# [Description of the task]
Format every line of the items below as a JSON list of strings, one string per line, leaving out blank lines.

--

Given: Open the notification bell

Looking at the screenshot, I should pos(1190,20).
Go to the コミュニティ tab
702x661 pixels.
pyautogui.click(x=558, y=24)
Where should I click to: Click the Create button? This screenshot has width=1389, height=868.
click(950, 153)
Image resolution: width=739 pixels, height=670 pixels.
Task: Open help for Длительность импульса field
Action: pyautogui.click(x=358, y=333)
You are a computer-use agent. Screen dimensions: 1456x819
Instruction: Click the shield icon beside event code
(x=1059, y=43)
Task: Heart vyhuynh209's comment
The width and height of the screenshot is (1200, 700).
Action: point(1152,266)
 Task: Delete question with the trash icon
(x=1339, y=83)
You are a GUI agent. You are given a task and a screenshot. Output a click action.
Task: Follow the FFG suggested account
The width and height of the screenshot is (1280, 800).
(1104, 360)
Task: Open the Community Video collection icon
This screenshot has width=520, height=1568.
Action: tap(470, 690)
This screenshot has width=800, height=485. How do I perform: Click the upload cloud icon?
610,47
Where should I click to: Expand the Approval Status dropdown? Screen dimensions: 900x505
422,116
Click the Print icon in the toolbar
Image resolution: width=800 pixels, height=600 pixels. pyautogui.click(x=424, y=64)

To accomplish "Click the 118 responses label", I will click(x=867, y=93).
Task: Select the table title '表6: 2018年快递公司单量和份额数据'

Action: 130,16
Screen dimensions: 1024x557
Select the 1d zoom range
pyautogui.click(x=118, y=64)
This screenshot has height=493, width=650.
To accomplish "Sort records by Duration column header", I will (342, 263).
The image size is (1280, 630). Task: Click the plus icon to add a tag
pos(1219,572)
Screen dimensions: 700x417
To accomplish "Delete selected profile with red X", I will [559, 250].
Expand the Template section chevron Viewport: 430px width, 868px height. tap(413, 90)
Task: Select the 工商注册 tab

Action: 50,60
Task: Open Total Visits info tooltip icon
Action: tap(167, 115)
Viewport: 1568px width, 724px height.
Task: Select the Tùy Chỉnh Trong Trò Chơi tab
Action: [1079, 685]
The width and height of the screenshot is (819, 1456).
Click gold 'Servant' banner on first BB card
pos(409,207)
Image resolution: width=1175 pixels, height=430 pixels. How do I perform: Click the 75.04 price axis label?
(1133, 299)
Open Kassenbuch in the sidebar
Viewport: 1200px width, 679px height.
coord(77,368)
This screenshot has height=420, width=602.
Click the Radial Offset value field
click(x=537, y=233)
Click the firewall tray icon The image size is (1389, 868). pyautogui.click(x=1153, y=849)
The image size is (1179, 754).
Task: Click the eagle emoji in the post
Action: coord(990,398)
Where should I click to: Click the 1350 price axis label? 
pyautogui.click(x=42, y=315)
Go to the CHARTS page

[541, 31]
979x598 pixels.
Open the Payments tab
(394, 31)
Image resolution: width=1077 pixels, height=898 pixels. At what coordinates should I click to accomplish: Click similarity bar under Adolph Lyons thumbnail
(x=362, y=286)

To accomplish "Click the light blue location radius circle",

--

# [Task response]
[
  "Given: Open the notification bell",
  "Looking at the screenshot, I should pos(1190,20).",
  "Go to the コミュニティ tab",
  "702x661 pixels.",
  "pyautogui.click(x=558, y=24)",
  "Where should I click to: Click the Create button? This screenshot has width=1389, height=868.",
  "click(950, 153)",
  "Image resolution: width=739 pixels, height=670 pixels.",
  "Task: Open help for Длительность импульса field",
  "Action: pyautogui.click(x=358, y=333)",
  "You are a computer-use agent. Screen dimensions: 1456x819",
  "Instruction: Click the shield icon beside event code",
  "(x=1059, y=43)",
  "Task: Heart vyhuynh209's comment",
  "The width and height of the screenshot is (1200, 700).",
  "Action: point(1152,266)",
  " Task: Delete question with the trash icon",
  "(x=1339, y=83)",
  "You are a GUI agent. You are given a task and a screenshot. Output a click action.",
  "Task: Follow the FFG suggested account",
  "The width and height of the screenshot is (1280, 800).",
  "(1104, 360)",
  "Task: Open the Community Video collection icon",
  "This screenshot has width=520, height=1568.",
  "Action: tap(470, 690)",
  "This screenshot has width=800, height=485. How do I perform: Click the upload cloud icon?",
  "610,47",
  "Where should I click to: Expand the Approval Status dropdown? Screen dimensions: 900x505",
  "422,116",
  "Click the Print icon in the toolbar",
  "Image resolution: width=800 pixels, height=600 pixels. pyautogui.click(x=424, y=64)",
  "To accomplish \"Click the 118 responses label\", I will click(x=867, y=93).",
  "Task: Select the table title '表6: 2018年快递公司单量和份额数据'",
  "Action: 130,16",
  "Screen dimensions: 1024x557",
  "Select the 1d zoom range",
  "pyautogui.click(x=118, y=64)",
  "This screenshot has height=493, width=650.",
  "To accomplish \"Sort records by Duration column header\", I will (342, 263).",
  "The image size is (1280, 630). Task: Click the plus icon to add a tag",
  "pos(1219,572)",
  "Screen dimensions: 700x417",
  "To accomplish \"Delete selected profile with red X\", I will [559, 250].",
  "Expand the Template section chevron Viewport: 430px width, 868px height. tap(413, 90)",
  "Task: Select the 工商注册 tab",
  "Action: 50,60",
  "Task: Open Total Visits info tooltip icon",
  "Action: tap(167, 115)",
  "Viewport: 1568px width, 724px height.",
  "Task: Select the Tùy Chỉnh Trong Trò Chơi tab",
  "Action: [1079, 685]",
  "The width and height of the screenshot is (819, 1456).",
  "Click gold 'Servant' banner on first BB card",
  "pos(409,207)",
  "Image resolution: width=1175 pixels, height=430 pixels. How do I perform: Click the 75.04 price axis label?",
  "(1133, 299)",
  "Open Kassenbuch in the sidebar",
  "Viewport: 1200px width, 679px height.",
  "coord(77,368)",
  "This screenshot has height=420, width=602.",
  "Click the Radial Offset value field",
  "click(x=537, y=233)",
  "Click the firewall tray icon The image size is (1389, 868). pyautogui.click(x=1153, y=849)",
  "The image size is (1179, 754).",
  "Task: Click the eagle emoji in the post",
  "Action: coord(990,398)",
  "Where should I click to: Click the 1350 price axis label? ",
  "pyautogui.click(x=42, y=315)",
  "Go to the CHARTS page",
  "[541, 31]",
  "979x598 pixels.",
  "Open the Payments tab",
  "(394, 31)",
  "Image resolution: width=1077 pixels, height=898 pixels. At what coordinates should I click to accomplish: Click similarity bar under Adolph Lyons thumbnail",
  "(x=362, y=286)",
  "To accomplish \"Click the light blue location radius circle\","
]